Fred McGriff adjusts the Windsor knot in his tie, sniffs the red rose in his lapel and flashes his brilliant smile as the elevator doors open to reveal a crowd dressed for cocktails in the Time-Out Lounge at Toronto's Exhibition Stadium. McGriff steps from the elevator, and the members and friends of the 65 Roses Sports Club happily greet him. McGriff is celebrity cochairman of the club's luncheon to raise money for cystic fibrosis research.
The gathering on this April afternoon will kick off a program through which an individual or a corporation can pledge any amount, from $10 up, to the charity for each home run hit by a Blue Jay. McGriff is well suited to this particular charity event. Last year he had 34 home runs, second in the American League to the Oakland Athletics' Jose Canseco, who had 42. This season McGriff has hit seven homers through Sunday, one less than Kansas City outfielder Bo Jackson, who leads the major leagues.
McGriff is a 25-year-old first baseman whose slugging prowess has been compared with that of such celebrated ball-crushers as Frank Howard, Willie McCovey, Mickey Mantle, Ted Williams and Darryl Strawberry. At least 15 Blue Jays say McGriff has hit a baseball farther than they have ever seen one hit—and they're not all talking about the same home run. Yet with his ever-ready smile, easy accessibility and near naiveté regarding his talents. McGriff comes on like a .230-hitting Triple A lifer who's up for a cup of coffee. Mostly, people say, he's a good guy.

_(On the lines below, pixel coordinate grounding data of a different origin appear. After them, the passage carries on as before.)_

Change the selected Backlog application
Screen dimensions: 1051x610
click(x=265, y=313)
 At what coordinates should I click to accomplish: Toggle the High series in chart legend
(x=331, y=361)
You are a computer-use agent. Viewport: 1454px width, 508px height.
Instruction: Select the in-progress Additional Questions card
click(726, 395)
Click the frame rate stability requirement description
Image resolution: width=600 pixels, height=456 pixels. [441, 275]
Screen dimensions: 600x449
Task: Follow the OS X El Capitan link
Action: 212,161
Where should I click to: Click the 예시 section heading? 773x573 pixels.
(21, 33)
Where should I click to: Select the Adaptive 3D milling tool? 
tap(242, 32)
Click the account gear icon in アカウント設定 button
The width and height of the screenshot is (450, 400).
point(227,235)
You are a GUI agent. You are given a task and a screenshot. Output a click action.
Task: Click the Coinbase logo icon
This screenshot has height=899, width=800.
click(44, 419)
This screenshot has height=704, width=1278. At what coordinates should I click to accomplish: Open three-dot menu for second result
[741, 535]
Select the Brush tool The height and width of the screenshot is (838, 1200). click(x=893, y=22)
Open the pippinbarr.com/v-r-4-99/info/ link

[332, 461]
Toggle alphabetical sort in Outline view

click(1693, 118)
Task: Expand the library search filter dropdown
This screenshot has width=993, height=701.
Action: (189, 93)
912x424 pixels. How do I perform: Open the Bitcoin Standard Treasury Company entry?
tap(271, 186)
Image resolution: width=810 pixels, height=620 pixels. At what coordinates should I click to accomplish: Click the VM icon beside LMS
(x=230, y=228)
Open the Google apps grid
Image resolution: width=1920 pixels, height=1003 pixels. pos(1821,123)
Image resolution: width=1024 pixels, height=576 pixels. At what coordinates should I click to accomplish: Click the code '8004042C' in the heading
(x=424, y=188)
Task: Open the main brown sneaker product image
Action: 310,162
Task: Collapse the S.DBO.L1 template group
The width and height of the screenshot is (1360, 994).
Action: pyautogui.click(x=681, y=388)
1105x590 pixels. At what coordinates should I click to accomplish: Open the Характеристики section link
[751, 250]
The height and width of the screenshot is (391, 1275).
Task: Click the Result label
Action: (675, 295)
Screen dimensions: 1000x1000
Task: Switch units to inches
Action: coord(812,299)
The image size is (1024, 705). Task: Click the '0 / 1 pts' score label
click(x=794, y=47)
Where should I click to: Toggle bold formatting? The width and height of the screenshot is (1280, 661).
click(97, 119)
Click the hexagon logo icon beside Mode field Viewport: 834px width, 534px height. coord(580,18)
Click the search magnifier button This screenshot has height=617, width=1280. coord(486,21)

"You know what I always dreamed?" says McGriff as he circulates among the luncheon guests. "I dreamed of being a ballplayer. I guess all kids dream that, don't they? But you know, I dreamed that dream even when I was awake. Now when I hit some of my longest home runs. I don't even swing hard. How I do it, I don't know. But baseball will humble you real quick. I stay prepared for that."
Leo Van Wyk, one of the Blue Jays' more knowledgeable 10-year-old fans, is a spokesman for the cystic fibrosis foundation and a victim of the disease. Now, though, he's just a kid. "'Fred McGriff!" says Leo, mouth agape. McGriff signs an autograph for Leo and later accepts a lapel pin from him as the boy goes to the podium. Leo gives a polished presentation on the need for research, a speech that would humble the most grizzled CEO. It's McGriff's turn to gape.
That evening, Texas Rangers righthander Kevin Brown fires a knee-high 90-mph sinker that's running away from the lefthanded-hitting McGriff. He would love to hit one out for Leo, but if he tries to pull the pitch, he'll bounce out to shortstop. McGriff keeps his hands back, stays on the ball with his eyes, whips his 32½-ounce bat through the zone and neatly lines the good pitch into the leftfield corner for a run-scoring double. It would have been nice to mash one for the kid, but as Mike Schmidt has said, "The pitchers today aren't going to let you be Babe Ruth."
Nobody's comparing McGriff with the Babe, at least not yet. However, Toronto's lefthanded ace, Jimmy Key, has suggested that McGriff could hit 50 home runs this year. "He might," says Key. "I don't think he will, but he might. I don't know if anybody will ever hit 50 in a season again. Pitching's different—better, deeper. But Fred's a hitter, too." Indeed, at week's end McGriff was batting .315, with 17 RBIs and 14 walks.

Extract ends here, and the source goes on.